This is an automated archive made by the Lemmit Bot.
The original was posted on /r/maliciouscompliance by /u/Ancient_Educator_76 on 2024-10-11 02:17:42+00:00.
This story isn’t what you think it is. Well, Now it is, I suppose.
I’ve written many MCs about my adult life , teaching, running a drive thru, you name it. Though I’ve referenced growing up with my father , this is the first time I’ve written about him directly. There has to be a statute of limitations on speaking I’ll of the dead. If these balls could talk.
Anyway, I’m about eleven years old in Germantown (the projects of Quincy) Massachusetts living with my father. Any time I’ve asked about my mom I got shot down with a “ she’s a crazy b#tch”. My father had many vices. Tobacco seemed to play the biggest role in our lives and in keeping him relatively sane. Cigarettes lined up like a Clash of Clans skeletal army, warding off the much bigger , much more formidable beasts that lie ahead. Individually, a cigarette holds minimal power, yet a million times more power than none. This sad mathematical fact is what brings us to this story of the most malicious of compliances.
When my dad ran out of the money he got for SSI and SSA, cigarettes became a problem, even in the late eighties. He would have me “bum cigarettes” from the neighbors. Some neighbors were generous. Some told me how vile it was for a father to send their child to get cigarettes. Some threw chicken bones at me. If I only had the wherewithal to reply “ ma’am I’m eleven “. Or at least duck.
When it got really bad he had me walk the town looking for cigarette butts that still had some tobacco left. This was a disgusting activity that I eventually got really good at. And really sick of.
One night he sends me off on another tobacco mission, but I’m in the middle of a game of monopoly I’m playing with Chewbacca, starscream and megatron, and it’s about to get good. I argue to the point of my dad throwing throwing a handful of shit#ty coins at me , yelling in his raspy post-thyroidectomy voice “don’t come back until you have cigarettes I can SMOKE!!!”
Enter MC
As blood trickles down my face, dripping onto a few dirty coins I managed to retain from their violent travels, I wonder what other crimes these coins have been complicit to. What have you done, little dime!?
I was done. With all of it. As an eleven year old I had very little cards to play, but one of them landed right in my lap.
I walked in the dead of night, directly up the unnamed dirt road my dad used to drive me down whilst sitting on the hood. Back when I was a few years younger. When I was his type. Am I ready to do this?

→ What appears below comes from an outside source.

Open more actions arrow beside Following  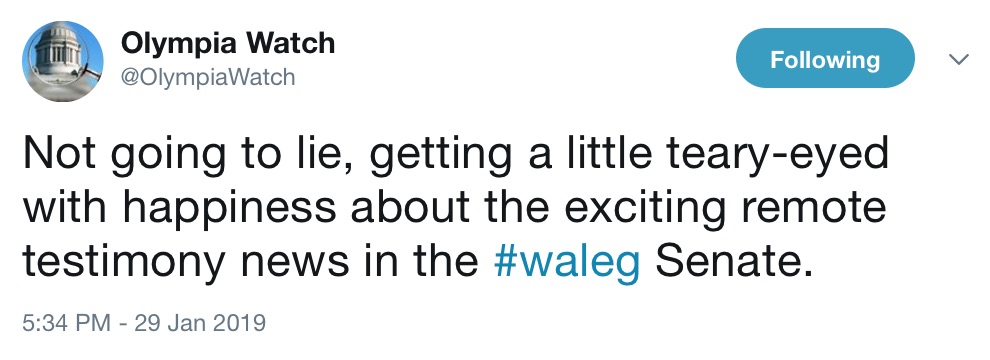[x=959, y=59]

I keep walking, seeing many cigarette butts and even an un crushed pack, ignoring them all as I walk to the fire station. I know there’s a pay phone there, and this time my dads gonna pay.

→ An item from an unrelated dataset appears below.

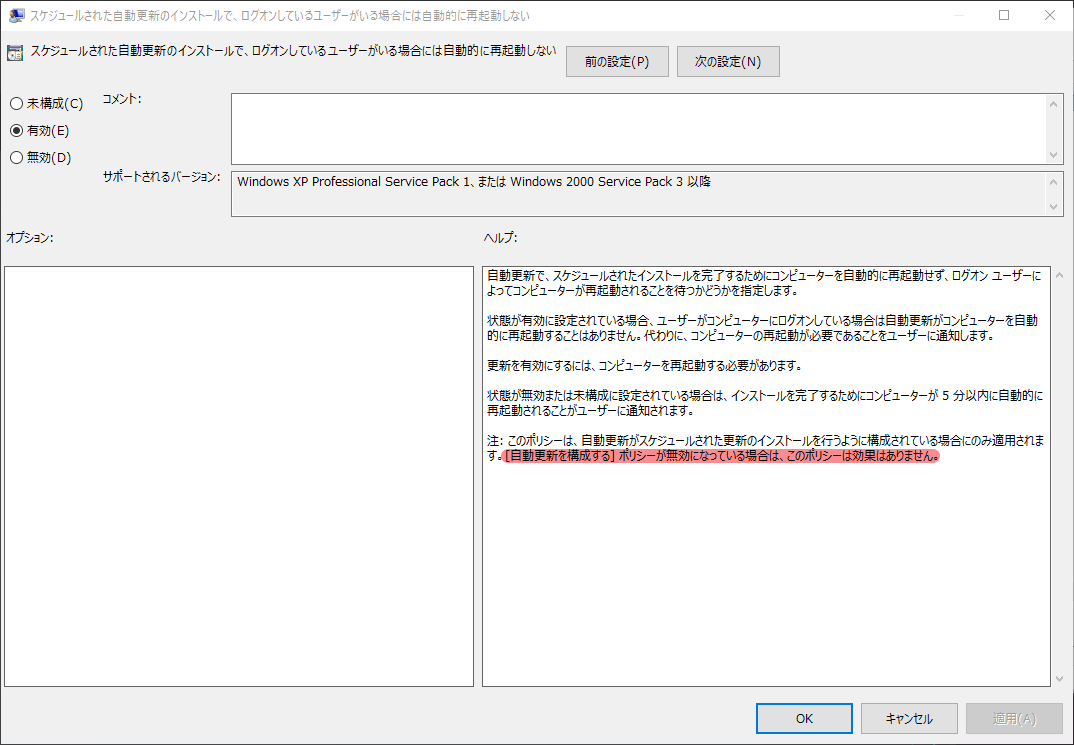This screenshot has height=745, width=1074.
Task: Open the previous setting with 前の設定
Action: tap(617, 61)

I look down at my coins, my bloody dime, and call my Aunt Stella. She told me earlier this year that anytime I needed help, call her. My Dad always insisted I don’t do this, or ever call her for anything, because “all she wants to phuqqing do is rat me out and see me in jail so SHE can keep u!” Sounds like a plan. When she picked up she knew right away, but explained in way too much detail what happened the last few months and then years, even including the SA from my dad back when he was still into me. If these balls could talk. Anyway, I cried and tears well up even now remembering how it all just flowed out of me like a river of garbage falling over me.
I knew this was gonna be big trouble if I didn’t have the cigarettes and I told her. She risked her life driving to us, pack of cigarettes in her hand as she picked me up and told me to stay in the car. Even through the closed windows of a Chevy nova I could hear her yell “here’s your fucking cigarettes, I’m taking op!!”

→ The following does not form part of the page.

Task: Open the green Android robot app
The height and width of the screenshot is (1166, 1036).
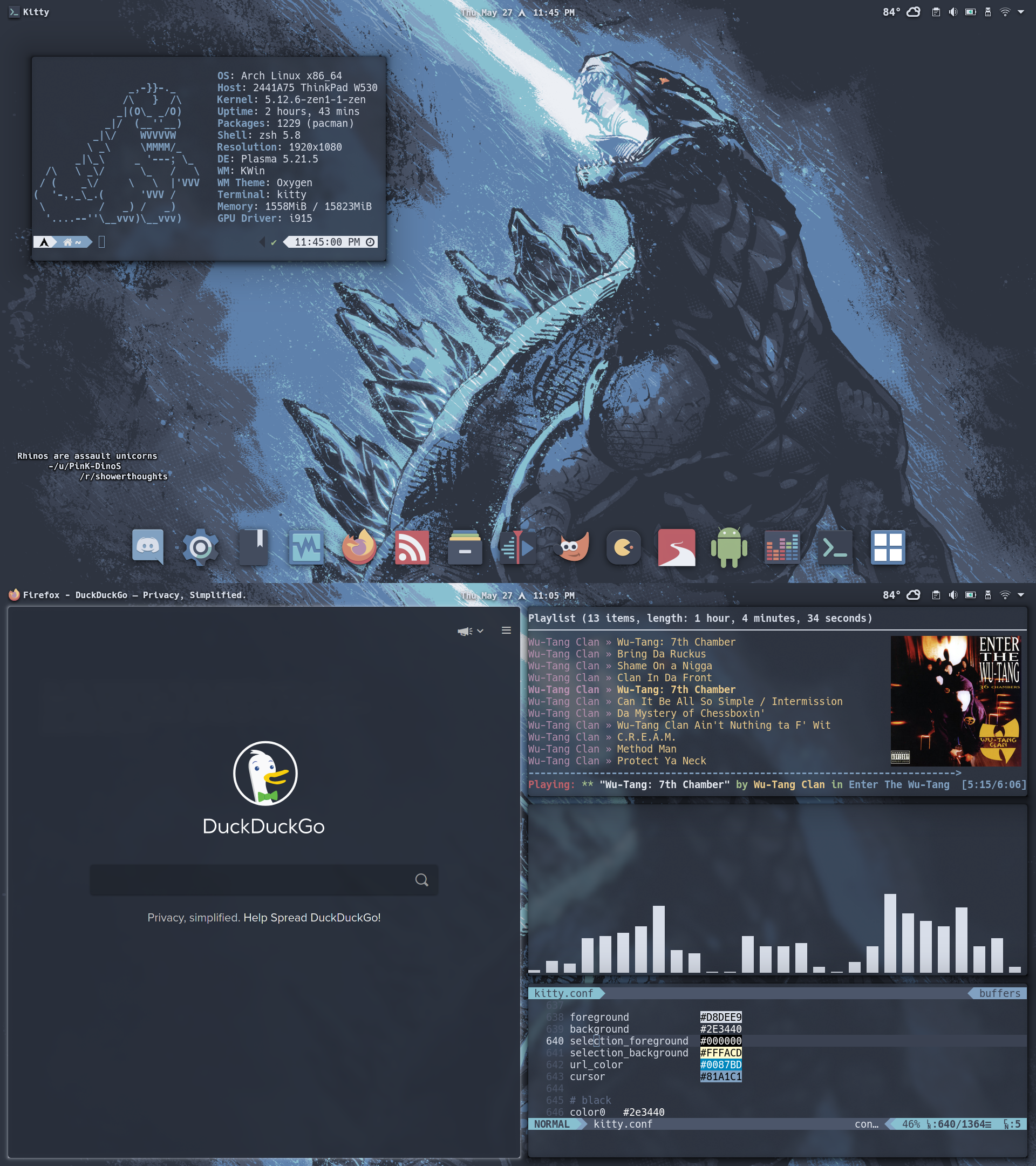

The saddest sh*t was that he took the cigarettes and turned around no argument. He didn’t even fight for me . I don’t even know why, to this day, I even wanted him to. Aunt Stella did what I knew she would; call the cops on him and take me in. He went to jail then eventually out of state after kids kept coming out of the woodwork who were his victims.
I never looked back.
Who am I kidding? I looked back every day since.
TLDR- my dad said don’t come back without getting cigarettes. I got him his older sister and a couple next little metal bracelets too.